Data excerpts
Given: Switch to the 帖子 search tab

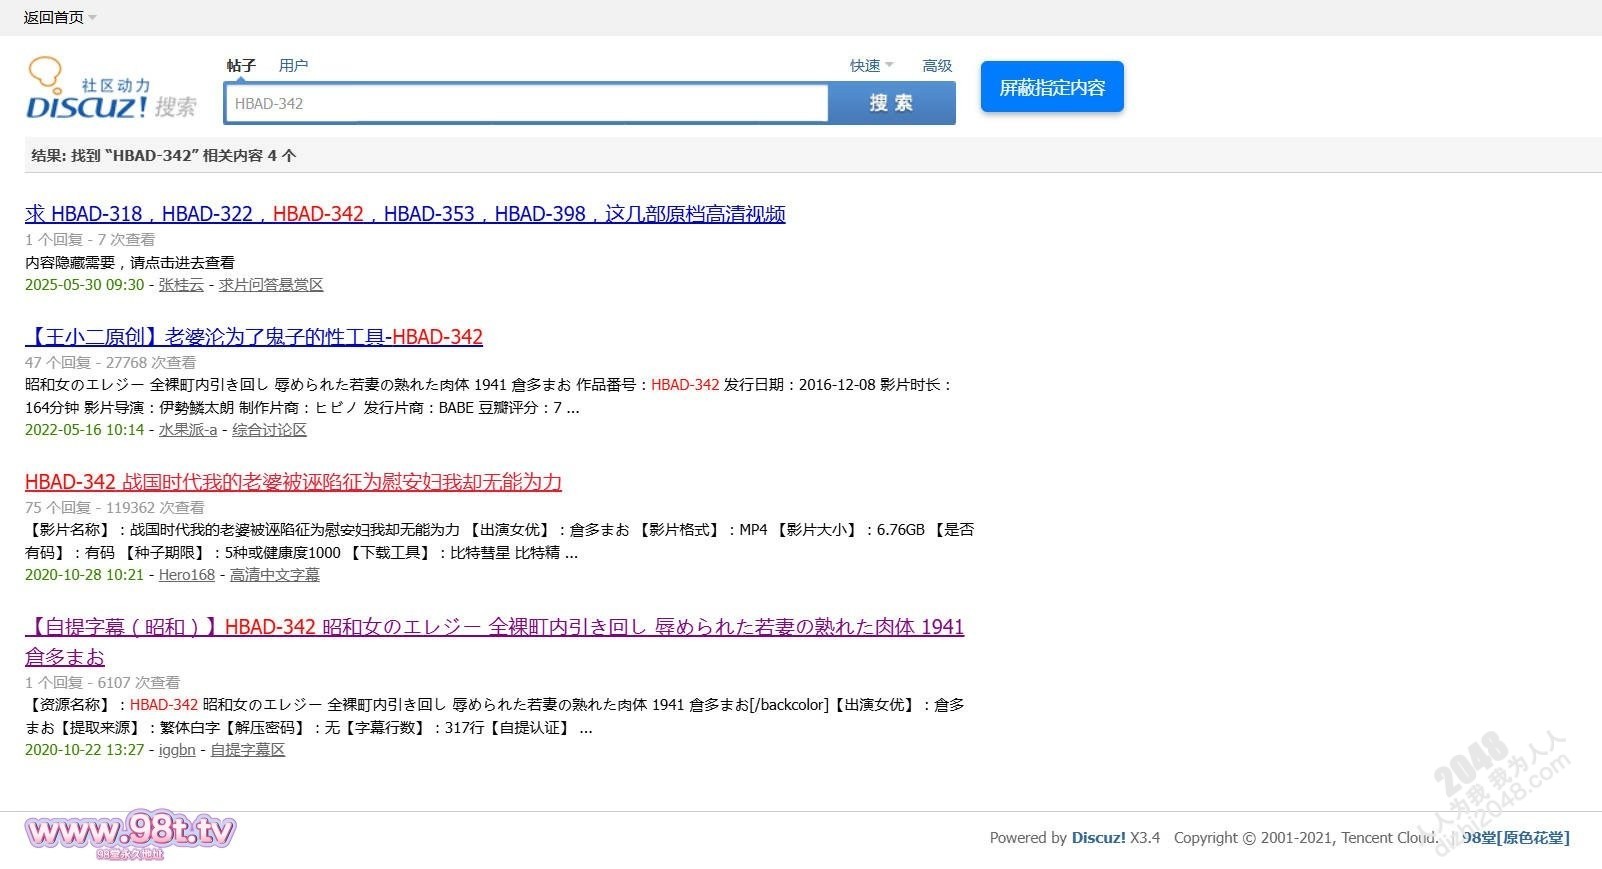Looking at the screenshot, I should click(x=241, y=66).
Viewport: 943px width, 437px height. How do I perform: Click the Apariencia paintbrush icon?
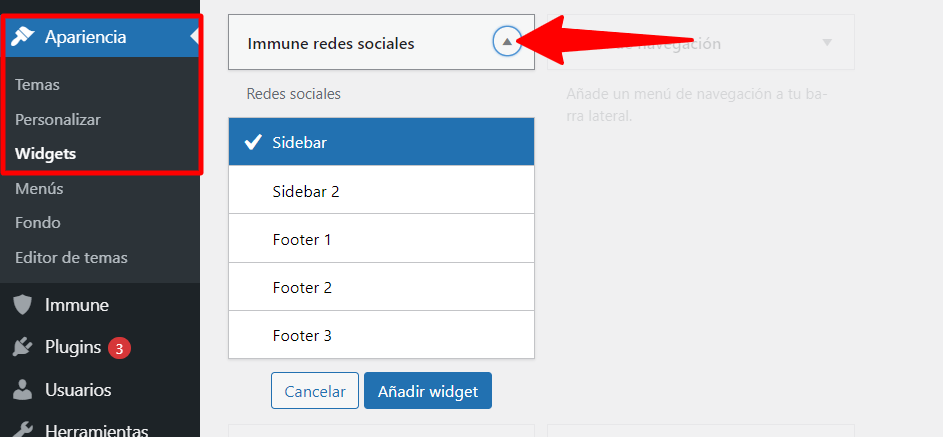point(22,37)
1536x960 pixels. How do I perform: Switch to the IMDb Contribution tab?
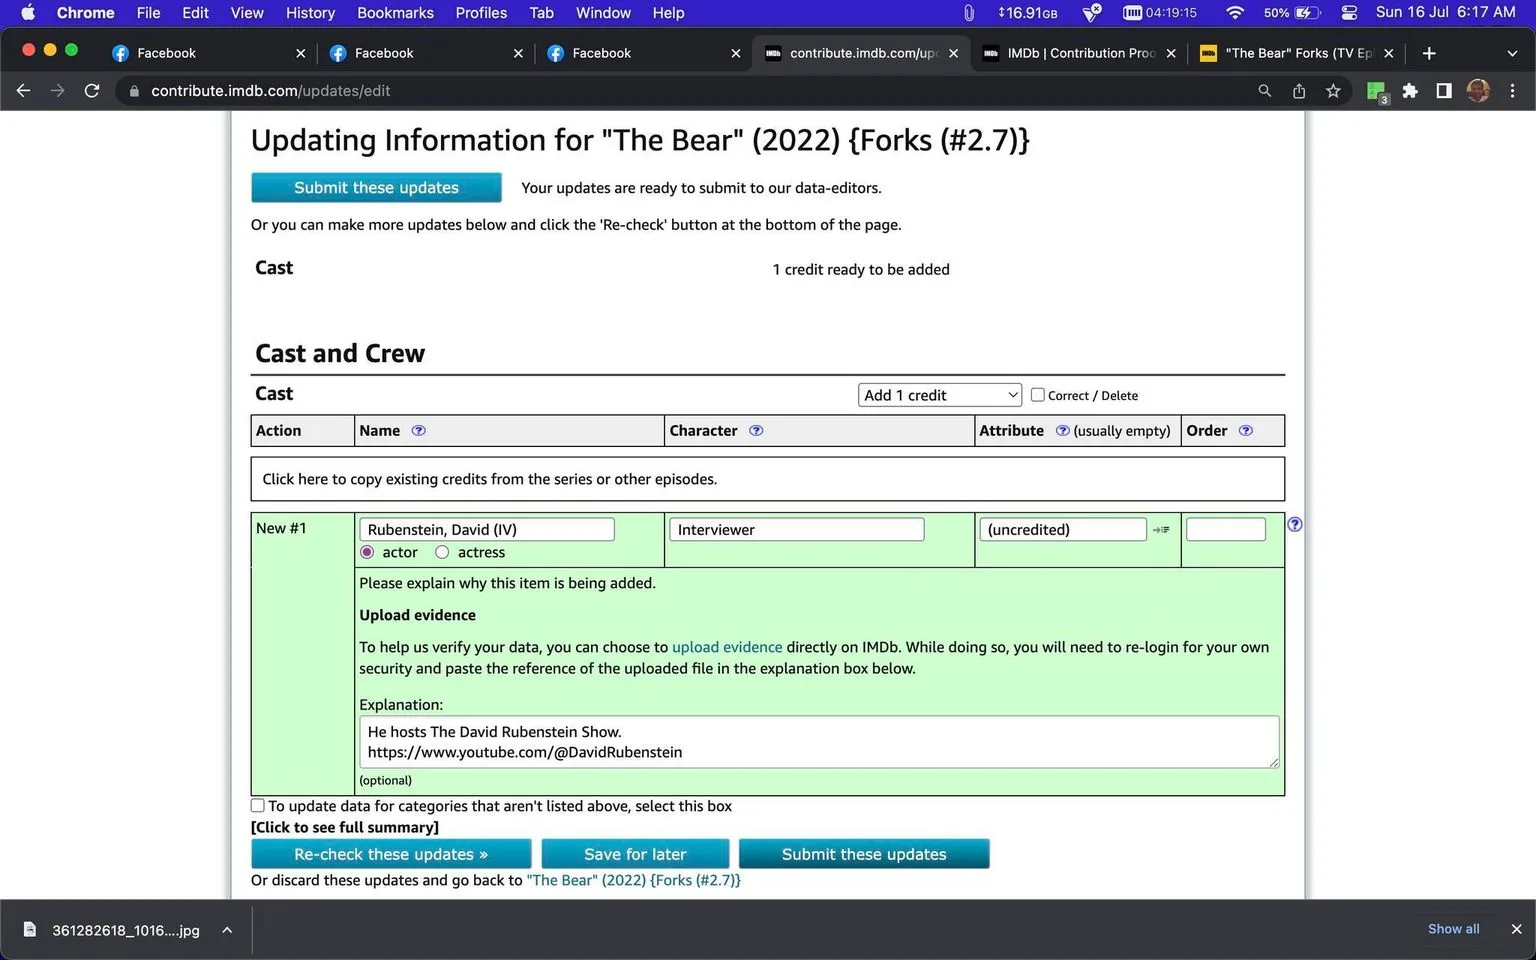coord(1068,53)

• **Problem description**:
Reproduce every line of the data above, exactly as it stands, but not the pictures.

• **Exercise result**:
Given: Switch to the 帖子 search tab

Looking at the screenshot, I should click(x=241, y=66).
Viewport: 943px width, 437px height. How do I perform: Click the Apariencia paintbrush icon?
point(22,37)
1536x960 pixels. How do I perform: Switch to the IMDb Contribution tab?
coord(1068,53)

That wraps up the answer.